### What is required
Please pull out every line of the records below that contains the word "Repository", matching case exactly.
- - -
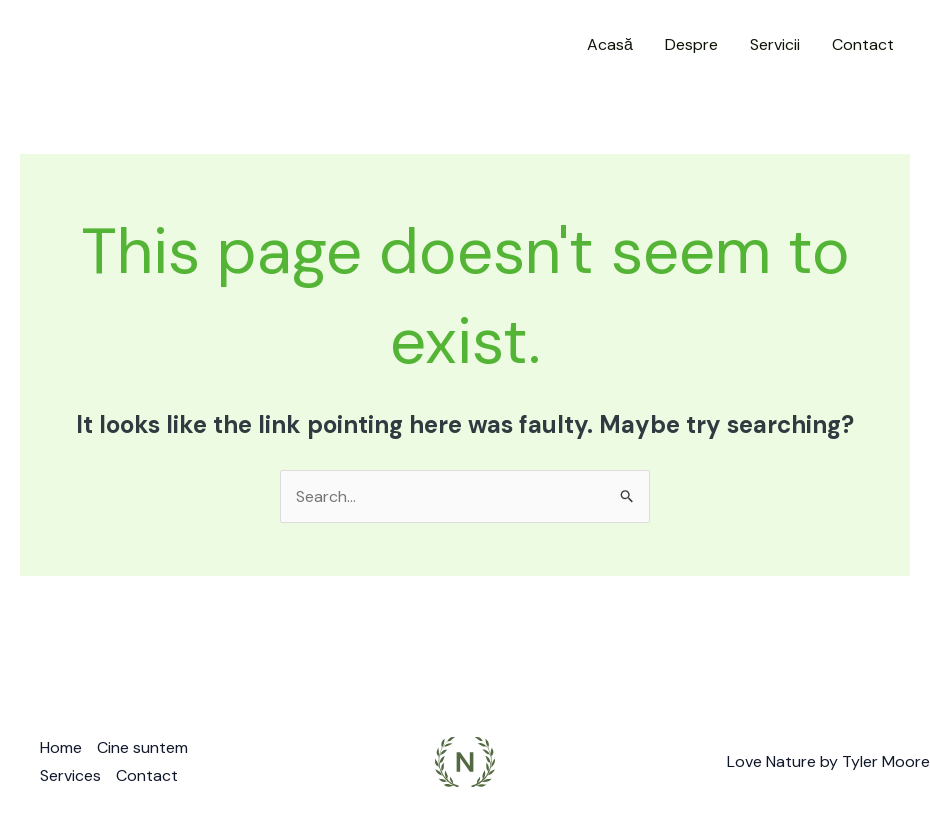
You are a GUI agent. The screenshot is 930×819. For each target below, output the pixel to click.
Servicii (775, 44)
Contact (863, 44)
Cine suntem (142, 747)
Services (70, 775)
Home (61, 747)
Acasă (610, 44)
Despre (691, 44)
- - -
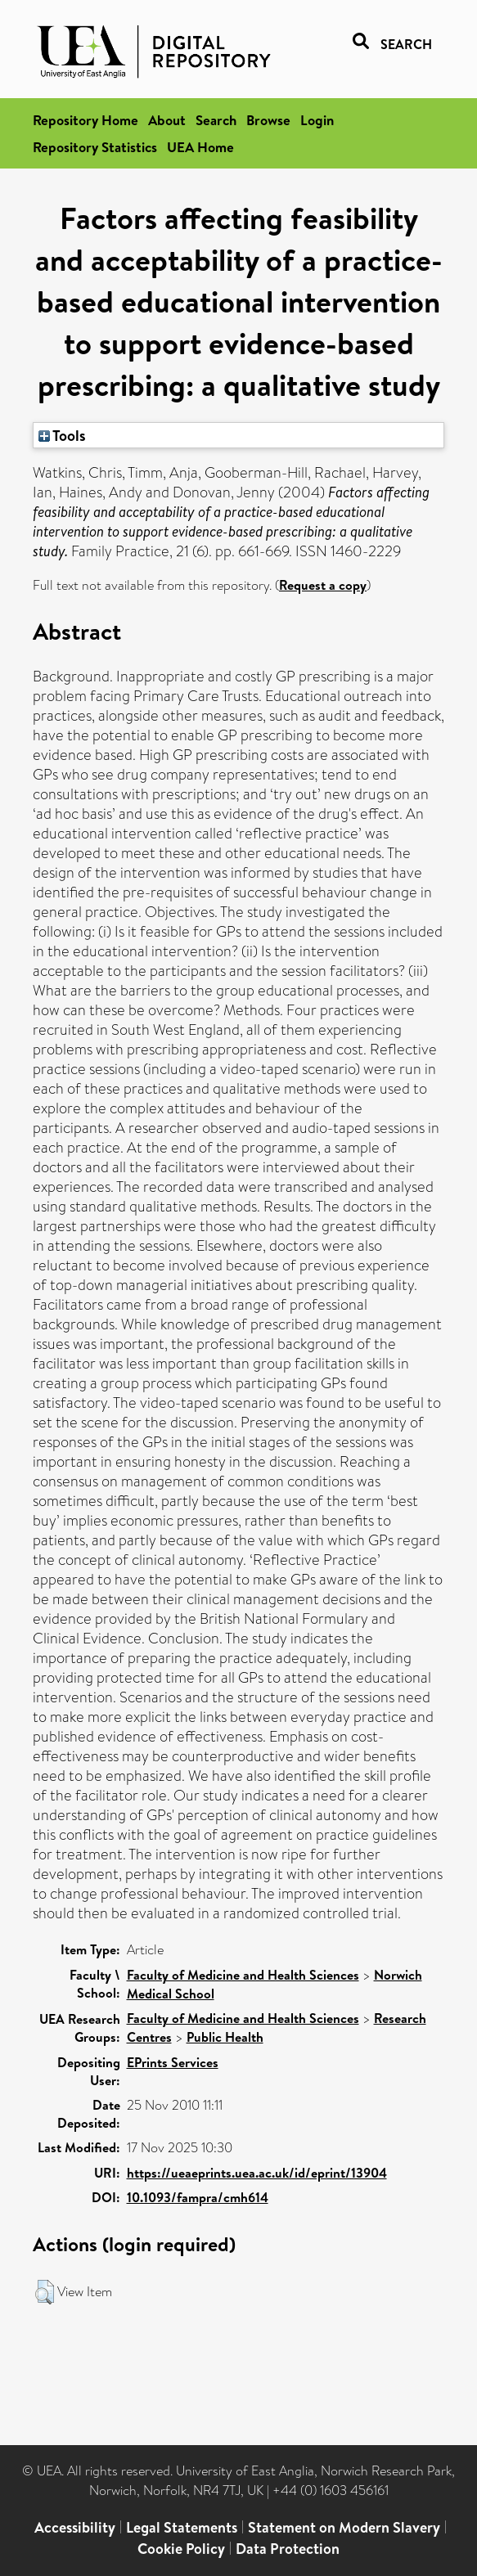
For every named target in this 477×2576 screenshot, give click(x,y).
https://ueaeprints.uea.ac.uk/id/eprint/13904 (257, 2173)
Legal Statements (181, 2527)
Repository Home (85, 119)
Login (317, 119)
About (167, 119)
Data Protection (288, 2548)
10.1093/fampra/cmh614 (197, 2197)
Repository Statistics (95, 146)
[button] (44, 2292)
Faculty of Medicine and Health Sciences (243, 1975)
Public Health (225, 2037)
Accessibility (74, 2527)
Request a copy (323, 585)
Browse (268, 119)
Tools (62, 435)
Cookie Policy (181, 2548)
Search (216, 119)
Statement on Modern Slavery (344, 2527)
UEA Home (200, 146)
- - -
### The answer
Repository Home (85, 119)
Repository Statistics (95, 146)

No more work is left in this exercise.